Inner change precedes outer reality

Rabbi Ashlag  relates the Pharoah to the ego within us.

Servitude in Egypt: How was this possible?

The Children of Israel went down as families, welcome guests of the King of Egypt, nearest relations to the second- in-command, Joseph, the savior of the Egyptian people.  What happened to change their reality within the space of one generation to indigent slaves?
The Torah describes the onset of the slavery in one terse sentence, “And there arose a new King who didn’t know Joseph.”
How is this possible? that in the space of one generation, the Pharaoh had no idea of what had happened? Had no knowledge of the man to whom  his entire country owed its survival?
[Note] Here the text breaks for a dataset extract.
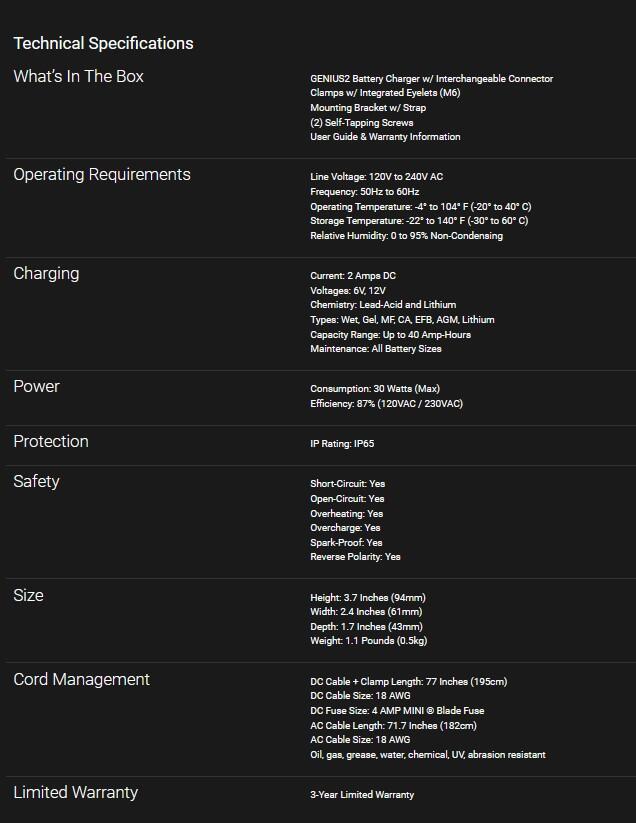The image size is (636, 823).
Task: Click the Operating Requirements section label
Action: point(101,175)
Rashi says, he made as if he didn’t know Joseph.
Rabbi Ashlag in a remarkable letter written to his students relates this sentence not to the outer ruler of a country, but to our own inner ruler. Who are we letting govern our impulses, our thoughts and decisions? The guidance of the Sage, the Torah, or our ego? The new king who did not know Joseph is represented within ourselves as the ego; the part of our self that does not want to acknowledge the superiority of the Tzaddik. When we allow the ego to govern us, then our inner self suffers a spritual descent and this enables the outer exile to overcome us.
The difference between the Hebrew word for exile Golah and for redemption Geulah is only one letter, the letter aleph, א, our connection with the One.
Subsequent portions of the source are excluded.